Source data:

[Begin]

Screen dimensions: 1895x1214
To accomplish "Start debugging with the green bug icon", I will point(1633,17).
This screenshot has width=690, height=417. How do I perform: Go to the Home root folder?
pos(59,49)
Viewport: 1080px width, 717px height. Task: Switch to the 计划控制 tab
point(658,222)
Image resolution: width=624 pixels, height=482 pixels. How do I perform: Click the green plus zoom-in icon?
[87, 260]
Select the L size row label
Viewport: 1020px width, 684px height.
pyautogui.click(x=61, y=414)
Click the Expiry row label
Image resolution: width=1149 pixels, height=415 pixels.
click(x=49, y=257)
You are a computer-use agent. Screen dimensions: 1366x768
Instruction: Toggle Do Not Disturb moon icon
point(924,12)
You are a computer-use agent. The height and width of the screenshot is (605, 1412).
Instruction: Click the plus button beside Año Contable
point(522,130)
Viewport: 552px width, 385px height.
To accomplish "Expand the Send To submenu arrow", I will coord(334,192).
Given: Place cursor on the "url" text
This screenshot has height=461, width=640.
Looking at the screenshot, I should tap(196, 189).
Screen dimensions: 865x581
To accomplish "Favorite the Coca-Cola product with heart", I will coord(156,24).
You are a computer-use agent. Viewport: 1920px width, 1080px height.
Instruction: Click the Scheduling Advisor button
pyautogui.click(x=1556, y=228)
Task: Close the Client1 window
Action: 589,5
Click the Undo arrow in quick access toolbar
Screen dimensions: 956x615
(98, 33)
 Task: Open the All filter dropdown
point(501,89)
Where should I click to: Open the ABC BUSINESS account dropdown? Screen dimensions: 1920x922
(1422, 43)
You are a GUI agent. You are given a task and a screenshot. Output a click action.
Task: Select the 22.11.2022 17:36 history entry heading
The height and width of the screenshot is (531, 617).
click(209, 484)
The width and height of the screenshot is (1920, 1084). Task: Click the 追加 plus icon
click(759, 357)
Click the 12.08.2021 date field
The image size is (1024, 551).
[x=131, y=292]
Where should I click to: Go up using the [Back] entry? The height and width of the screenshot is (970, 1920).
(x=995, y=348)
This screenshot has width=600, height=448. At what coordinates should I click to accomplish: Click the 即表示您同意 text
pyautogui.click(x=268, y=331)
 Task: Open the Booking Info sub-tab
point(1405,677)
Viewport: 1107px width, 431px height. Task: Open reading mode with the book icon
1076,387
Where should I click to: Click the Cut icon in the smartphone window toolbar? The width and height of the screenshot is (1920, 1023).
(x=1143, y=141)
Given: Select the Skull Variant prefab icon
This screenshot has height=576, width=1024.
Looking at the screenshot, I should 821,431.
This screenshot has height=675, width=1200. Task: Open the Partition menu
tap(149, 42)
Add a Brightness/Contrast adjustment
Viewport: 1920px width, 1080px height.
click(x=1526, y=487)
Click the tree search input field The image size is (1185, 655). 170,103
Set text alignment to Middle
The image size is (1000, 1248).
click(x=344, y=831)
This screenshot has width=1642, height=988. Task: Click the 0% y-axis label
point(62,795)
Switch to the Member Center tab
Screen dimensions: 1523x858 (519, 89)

[End]

*EXERCISE TASK:*
Update every entry above by replacing "Instruction" with "Goal" wherever it occurs. Keep everything else unchanged.

*OUTPUT BELOW:*
Screen dimensions: 1895x1214
To accomplish "Start debugging with the green bug icon", I will point(1633,17).
This screenshot has width=690, height=417. How do I perform: Go to the Home root folder?
pos(59,49)
Viewport: 1080px width, 717px height. Task: Switch to the 计划控制 tab
point(658,222)
Image resolution: width=624 pixels, height=482 pixels. How do I perform: Click the green plus zoom-in icon?
[87, 260]
Select the L size row label
Viewport: 1020px width, 684px height.
pyautogui.click(x=61, y=414)
Click the Expiry row label
Image resolution: width=1149 pixels, height=415 pixels.
click(x=49, y=257)
You are a computer-use agent. Screen dimensions: 1366x768
Goal: Toggle Do Not Disturb moon icon
point(924,12)
You are a computer-use agent. The height and width of the screenshot is (605, 1412).
Goal: Click the plus button beside Año Contable
point(522,130)
Viewport: 552px width, 385px height.
To accomplish "Expand the Send To submenu arrow", I will coord(334,192).
Given: Place cursor on the "url" text
This screenshot has height=461, width=640.
Looking at the screenshot, I should tap(196, 189).
Screen dimensions: 865x581
To accomplish "Favorite the Coca-Cola product with heart", I will coord(156,24).
You are a computer-use agent. Viewport: 1920px width, 1080px height.
Goal: Click the Scheduling Advisor button
pyautogui.click(x=1556, y=228)
Task: Close the Client1 window
Action: 589,5
Click the Undo arrow in quick access toolbar
Screen dimensions: 956x615
(98, 33)
 Task: Open the All filter dropdown
point(501,89)
Where should I click to: Open the ABC BUSINESS account dropdown? Screen dimensions: 1920x922
(1422, 43)
You are a GUI agent. You are given a task and a screenshot. Output a click action.
Task: Select the 22.11.2022 17:36 history entry heading
The height and width of the screenshot is (531, 617).
click(209, 484)
The width and height of the screenshot is (1920, 1084). Task: Click the 追加 plus icon
click(759, 357)
Click the 12.08.2021 date field
The image size is (1024, 551).
[x=131, y=292]
Where should I click to: Go up using the [Back] entry? The height and width of the screenshot is (970, 1920).
(x=995, y=348)
This screenshot has width=600, height=448. At what coordinates should I click to accomplish: Click the 即表示您同意 text
pyautogui.click(x=268, y=331)
 Task: Open the Booking Info sub-tab
point(1405,677)
Viewport: 1107px width, 431px height. Task: Open reading mode with the book icon
1076,387
Where should I click to: Click the Cut icon in the smartphone window toolbar? The width and height of the screenshot is (1920, 1023).
(x=1143, y=141)
Given: Select the Skull Variant prefab icon
This screenshot has height=576, width=1024.
Looking at the screenshot, I should 821,431.
This screenshot has height=675, width=1200. Task: Open the Partition menu
tap(149, 42)
Add a Brightness/Contrast adjustment
Viewport: 1920px width, 1080px height.
click(x=1526, y=487)
Click the tree search input field The image size is (1185, 655). 170,103
Set text alignment to Middle
The image size is (1000, 1248).
click(x=344, y=831)
This screenshot has width=1642, height=988. Task: Click the 0% y-axis label
point(62,795)
Switch to the Member Center tab
Screen dimensions: 1523x858 (519, 89)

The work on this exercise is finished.